Member of the U.S. House of Representatives from New York's 9th district
- In office March 4, 1825 – March 3, 1827
- Preceded by: James L. Hogeboom
- Succeeded by: John D. Dickinson

Personal details
- Born: William Telemachus McManus November 28, 1780 Brunswick, New York
- Died: January 18, 1835 (aged 54) Brunswick, New York
- Occupation: Lawyer

= William McManus =

American politician

William Telemachus McManus (November 28, 1780 – January 18, 1835) was an American lawyer and politician from New York.

==Life==
He was the son of Hugh McManus (1747–1826) and Mary McManus (1751–1834). He attended Lansingburgh Academy. Then he studied law with John Bird, was admitted to the bar, and commenced practice in Troy, New York. He married Catharina Coons, and they had four children, among them Jane (McManus) Cazneau (1807–1878). He was Surrogate of Rensselaer County from 1815 to 1818, and District Attorney from 1818 to 1821.

McManus was elected as an Adams man to the 19th United States Congress, holding office from March 4, 1825, to March 3, 1827. Afterwards he resumed the practice of law.

□ □ □ □ □ □ □

- [EXERCISES]:
1: Answer these questions using the William McManus biography:
(a) Who succeeded McManus as the representative from New York's 9th district?
(b) Which academy did McManus attend?
(c) Of which county was McManus Surrogate, and for what years?
2: Reproduce the stretch of the William McManus biography from "William Telemachus McManus (November" through "practice of law." word for word.
3: Write the next part of the William McManus biography, beginning after its final sentence.

- [Lines of data]:

□ □ □ □ □ □ □

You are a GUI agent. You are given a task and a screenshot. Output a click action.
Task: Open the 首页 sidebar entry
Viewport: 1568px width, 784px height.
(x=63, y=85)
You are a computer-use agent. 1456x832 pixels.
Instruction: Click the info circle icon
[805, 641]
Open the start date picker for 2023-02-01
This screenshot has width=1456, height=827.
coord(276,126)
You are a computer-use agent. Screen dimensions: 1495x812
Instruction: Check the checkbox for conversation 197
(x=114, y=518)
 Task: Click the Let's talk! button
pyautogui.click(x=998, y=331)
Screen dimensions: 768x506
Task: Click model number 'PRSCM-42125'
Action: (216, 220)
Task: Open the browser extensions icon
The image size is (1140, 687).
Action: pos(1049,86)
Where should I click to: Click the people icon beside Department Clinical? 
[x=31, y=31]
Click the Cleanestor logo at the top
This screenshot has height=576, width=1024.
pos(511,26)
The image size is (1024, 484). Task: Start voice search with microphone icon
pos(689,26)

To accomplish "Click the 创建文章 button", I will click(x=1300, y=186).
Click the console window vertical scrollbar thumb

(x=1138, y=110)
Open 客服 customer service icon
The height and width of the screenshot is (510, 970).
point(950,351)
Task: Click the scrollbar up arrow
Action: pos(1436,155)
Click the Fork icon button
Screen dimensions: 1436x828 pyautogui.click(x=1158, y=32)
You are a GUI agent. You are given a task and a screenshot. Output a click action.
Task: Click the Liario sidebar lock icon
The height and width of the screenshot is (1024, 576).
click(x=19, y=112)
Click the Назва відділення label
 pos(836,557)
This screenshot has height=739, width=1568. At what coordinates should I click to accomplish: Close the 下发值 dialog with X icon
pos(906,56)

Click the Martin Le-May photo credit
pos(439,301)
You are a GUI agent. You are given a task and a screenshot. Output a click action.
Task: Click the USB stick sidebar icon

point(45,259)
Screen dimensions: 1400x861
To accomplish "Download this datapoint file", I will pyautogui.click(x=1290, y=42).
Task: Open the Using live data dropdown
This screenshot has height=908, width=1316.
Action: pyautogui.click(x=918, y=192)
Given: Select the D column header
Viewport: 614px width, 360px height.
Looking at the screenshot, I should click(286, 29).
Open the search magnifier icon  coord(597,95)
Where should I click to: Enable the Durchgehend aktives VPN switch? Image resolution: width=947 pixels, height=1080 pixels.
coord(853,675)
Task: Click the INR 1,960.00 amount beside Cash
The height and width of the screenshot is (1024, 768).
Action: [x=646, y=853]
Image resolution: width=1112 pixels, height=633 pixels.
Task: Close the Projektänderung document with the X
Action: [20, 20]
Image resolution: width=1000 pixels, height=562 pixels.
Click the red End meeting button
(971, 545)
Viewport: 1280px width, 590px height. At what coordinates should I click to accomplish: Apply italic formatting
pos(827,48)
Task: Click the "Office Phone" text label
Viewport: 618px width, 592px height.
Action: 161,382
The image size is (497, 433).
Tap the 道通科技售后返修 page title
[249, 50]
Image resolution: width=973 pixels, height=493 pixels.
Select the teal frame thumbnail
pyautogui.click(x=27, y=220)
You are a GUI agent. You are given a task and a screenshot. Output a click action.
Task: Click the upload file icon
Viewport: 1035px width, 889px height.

□ □ □ □ □ □ □

- [EXERCISE RESPONSES]:
1:
(a) John D. Dickinson
(b) Lansingburgh Academy
(c) Rensselaer County, from 1815 to 1818

2:
William Telemachus McManus (November 28, 1780 – January 18, 1835) was an American lawyer and politician from New York.

==Life==
He was the son of Hugh McManus (1747–1826) and Mary McManus (1751–1834). He attended Lansingburgh Academy. Then he studied law with John Bird, was admitted to the bar, and commenced practice in Troy, New York. He married Catharina Coons, and they had four children, among them Jane (McManus) Cazneau (1807–1878). He was Surrogate of Rensselaer County from 1815 to 1818, and District Attorney from 1818 to 1821.

McManus was elected as an Adams man to the 19th United States Congress, holding office from March 4, 1825, to March 3, 1827. Afterwards he resumed the practice of law.

3:
In 1832, McManus ventured into land speculation, and was one of the founders of the Galveston Bay and Texas Land Company. The next year, he set out with his son Robert, his daughter Jane and a company of German settlers for Texas, which was then still part of Mexico. The scheme failed when the German settlers refused to go beyond Matagorda, and McManus returned with his daughter to Brunswick, NY, in 1834, and died there soon after. His son Robert remained in Texas and became a wealthy planter.

==Sources==

- The New York Civil List compiled by Franklin Benjamin Hough (pages 71, 380 and 417; Weed, Parsons and Co., 1858)
- CAZNEAU, Jane Mary Eliza McManus Storms in Notable American Women by Edward T. James & Janet Wilson James (1971; pages 315ff)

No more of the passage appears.